+++ Data extract +++
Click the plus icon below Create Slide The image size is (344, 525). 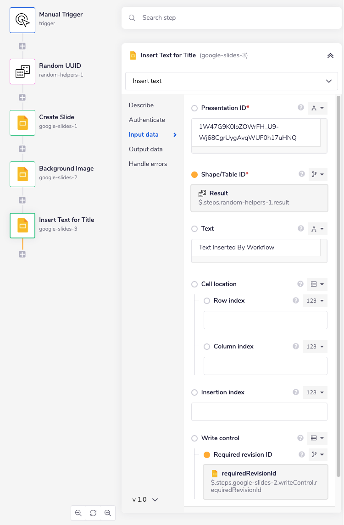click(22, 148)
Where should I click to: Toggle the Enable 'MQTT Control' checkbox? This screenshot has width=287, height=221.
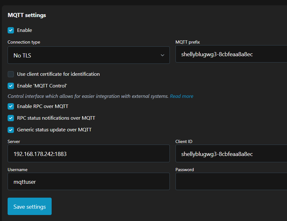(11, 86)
+++
+++ Data extract +++
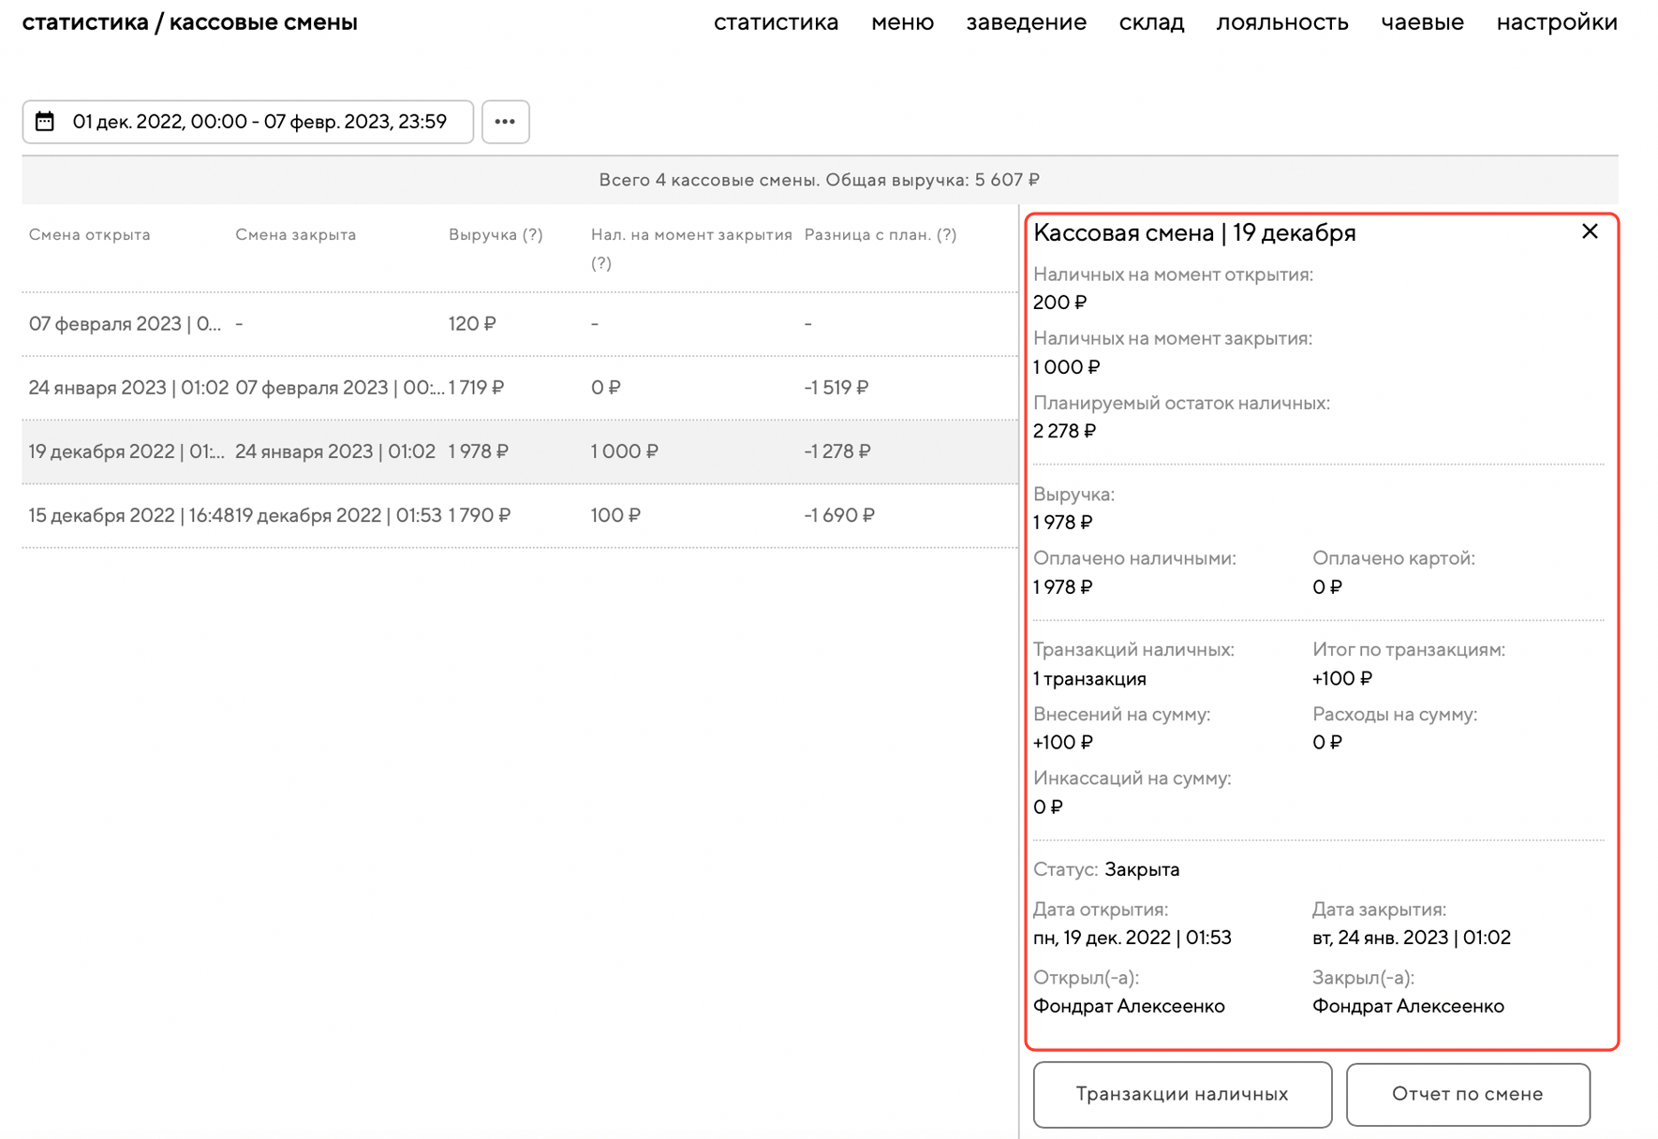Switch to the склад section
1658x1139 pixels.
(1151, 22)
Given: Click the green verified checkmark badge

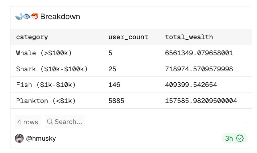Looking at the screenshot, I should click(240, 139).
+++
Rewrite the material as a numbered list, starting with the line with "Switch to the склад section" and going on through the line with "Looking at the". Drop any blank lines and leave the pictures out.

| Output of the task |
1. Switch to the склад section
2. 1658x1139 pixels.
3. (1151, 22)
4. Given: Click the green verified checkmark badge
5. Looking at the screenshot, I should click(240, 139).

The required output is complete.